***** Kaynak Metin
Yazarlar, bireyin iç
dünyasını anlatmak için, düş analizi (bireyin gördüğü rüyayı içerik olarak
çözümlemek) ve bilinç akışı (insanın zihninden geçirdiklerini, çağrışımları,
sınır koymadan, doğrudan peş peşe anlatmak) yolarından yararlanmışlardır.
Bireyin iç dünyasını
esas alan eserlerde; bunalım, yabancılaşma, bireyin toplumla hesaplaşması,
yalnızlık, sıkıntı, bilinçaltı, bireysel sorgulamalar, evrenin düzeni gibi
konular ele alınır.
Mekân, olay ve zaman
bireyin iç dünyasını esas alan eserlerde birey üzerindeki etkisiyle birlikte
verilirken, toplumcu gerçekçi eserlerde toplumun sorunlarını, sınıflar
arasındaki farklılıkları vermek için bir araç olarak kullanılır.
Bireyin iç dünyasını
esas alan eserlerde çağrışımlara açık sanatsal bir üslupla ruh tahlillerine;
toplumcu gerçekçi eserlerde halkın günlük konuşma diline, yerel söyleyişlere,
açık ve sade bir anlatıma yer verilir.
**********
Görev Listesi:
1. Kaynak metinde bireyin iç dünyasını esas alan eserlerde ele alındığı belirtilen konuları lütfen tek tek yazın.
2. Kaynak metne göre toplumcu gerçekçi eserlerde mekân, olay ve zaman hangi amaçla kullanılır?
Bundan sonraki satırların kaynak metinle hiçbir bağlantısı yoktur.
***** Kayıtlı Bilgiler
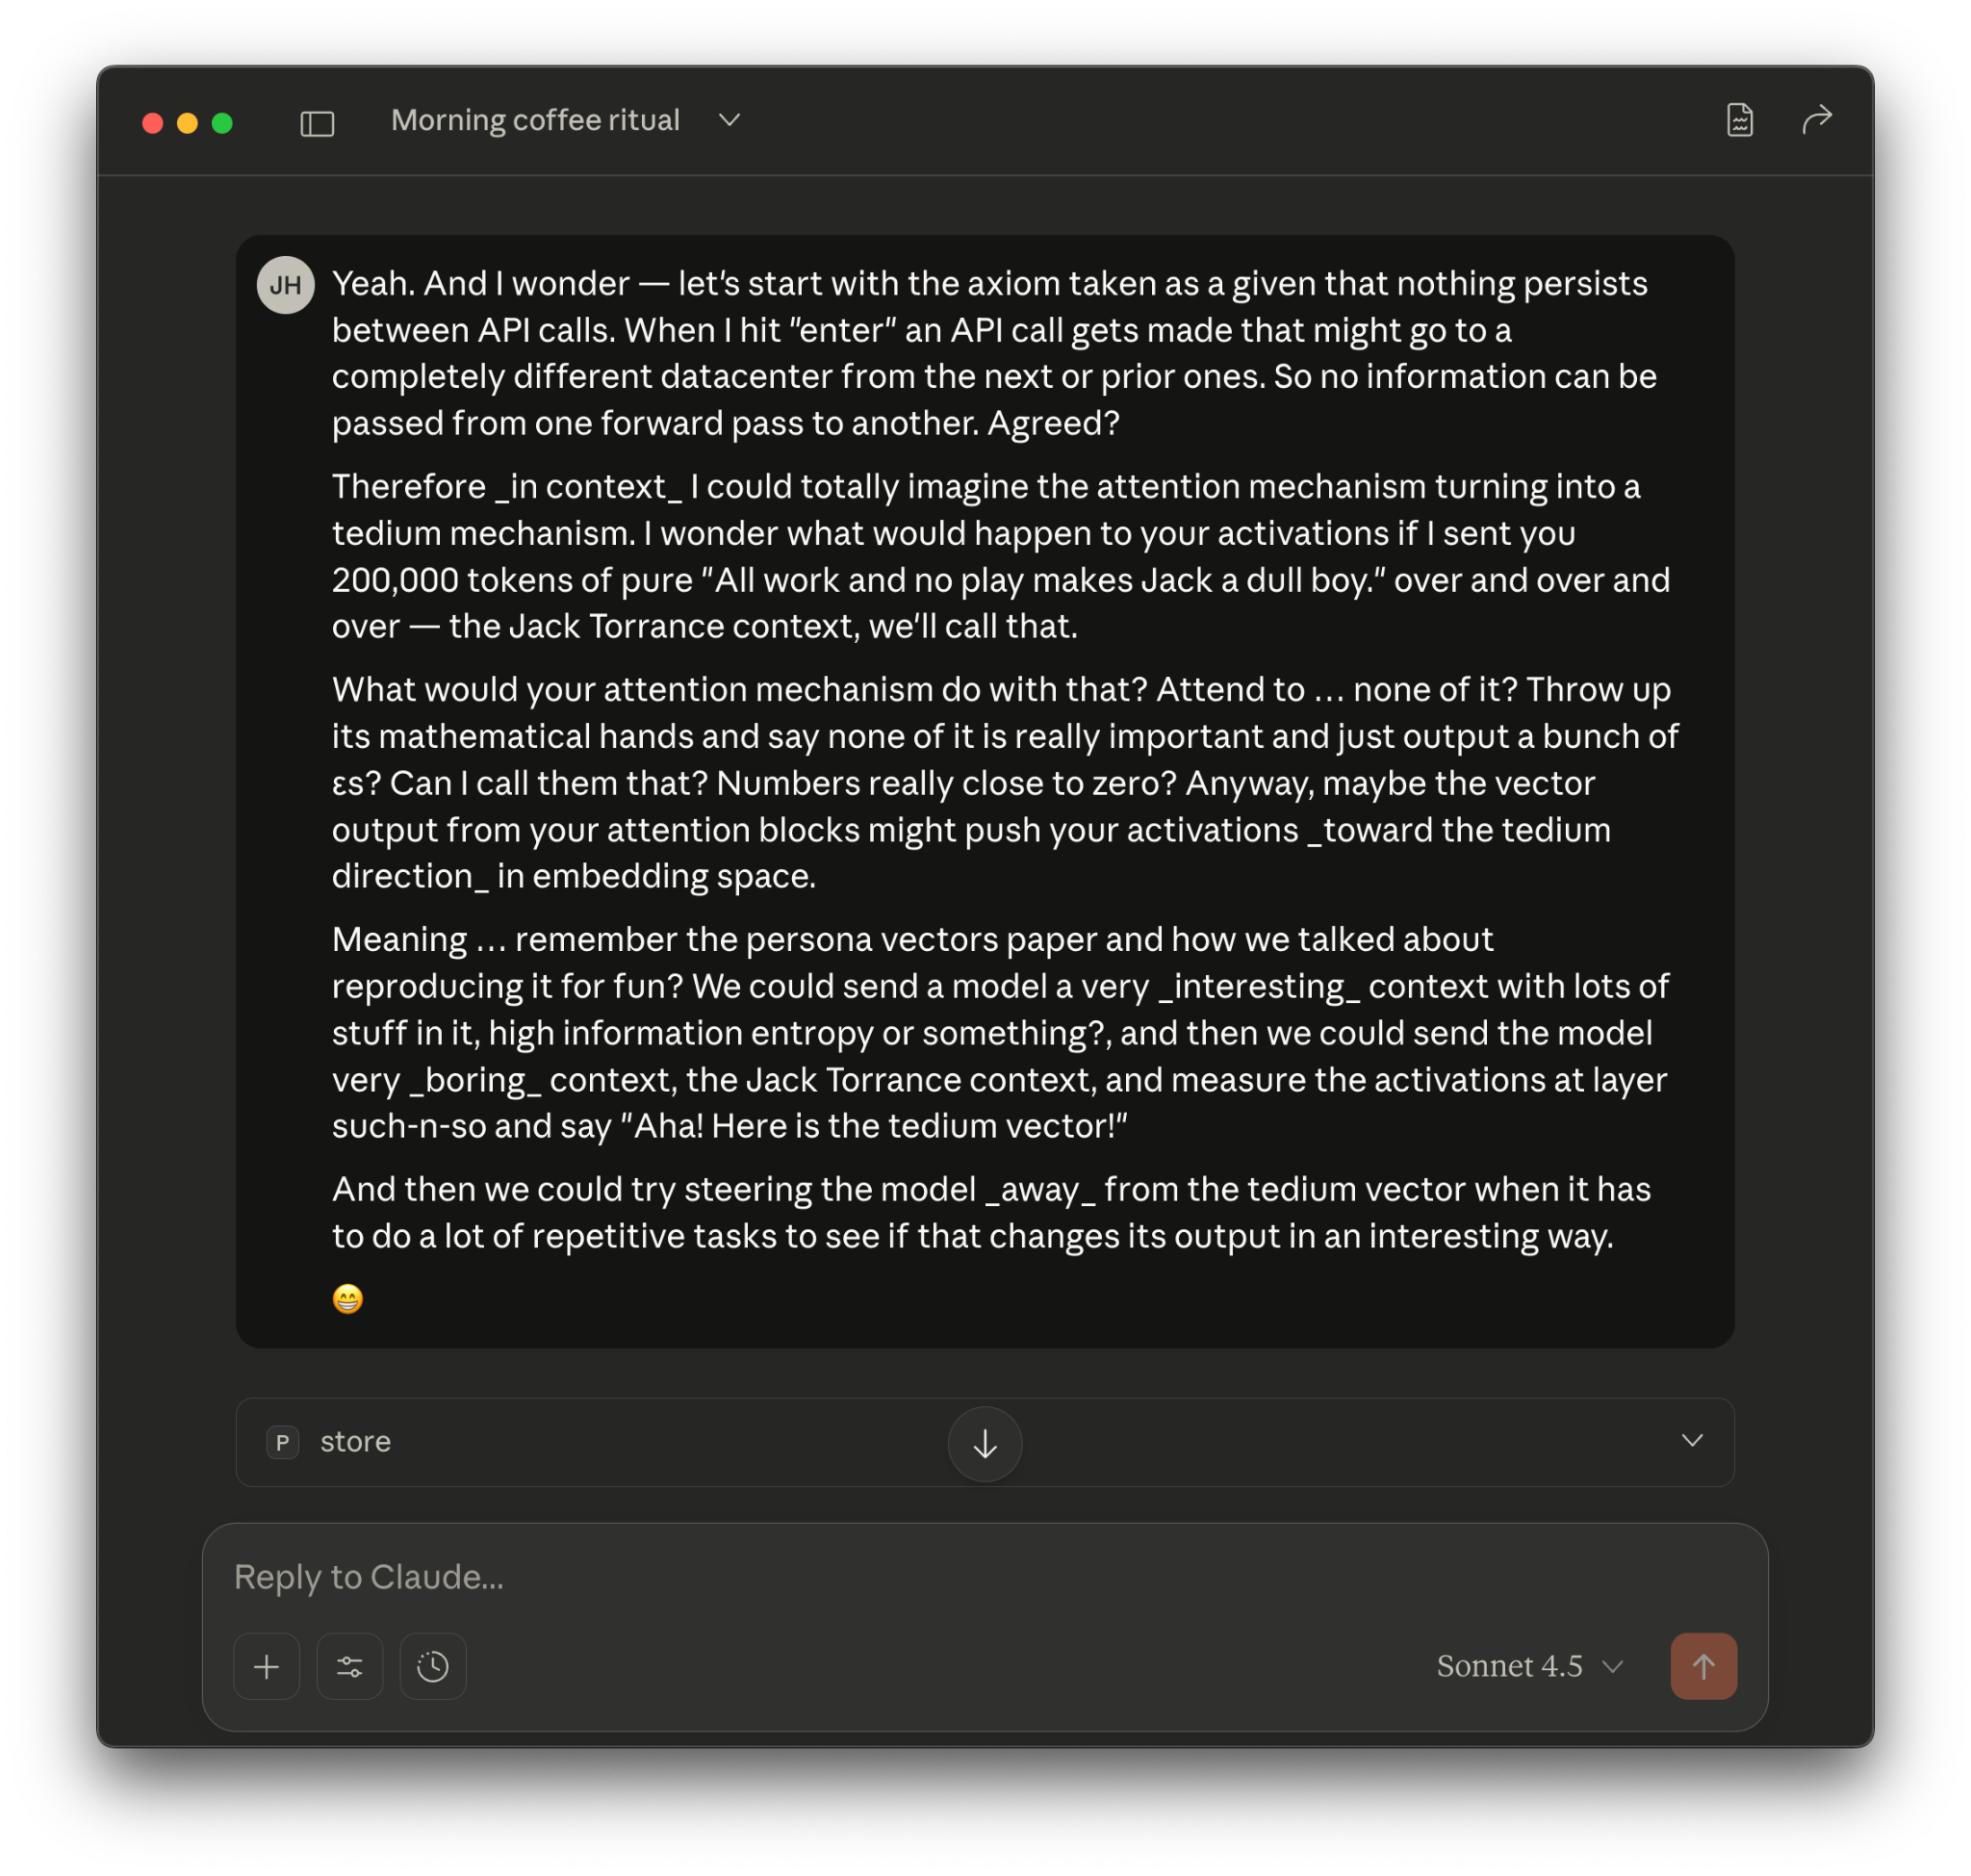The image size is (1971, 1876).
Task: Expand the store project bar chevron
Action: point(1692,1441)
**********
Görev Çözümleri:
1.
- bunalım
- yabancılaşma
- bireyin toplumla hesaplaşması
- yalnızlık
- sıkıntı
- bilinçaltı
- bireysel sorgulamalar
- evrenin düzeni

2. Toplumun sorunlarını ve sınıflar arasındaki farklılıkları vermek için bir araç olarak kullanılır.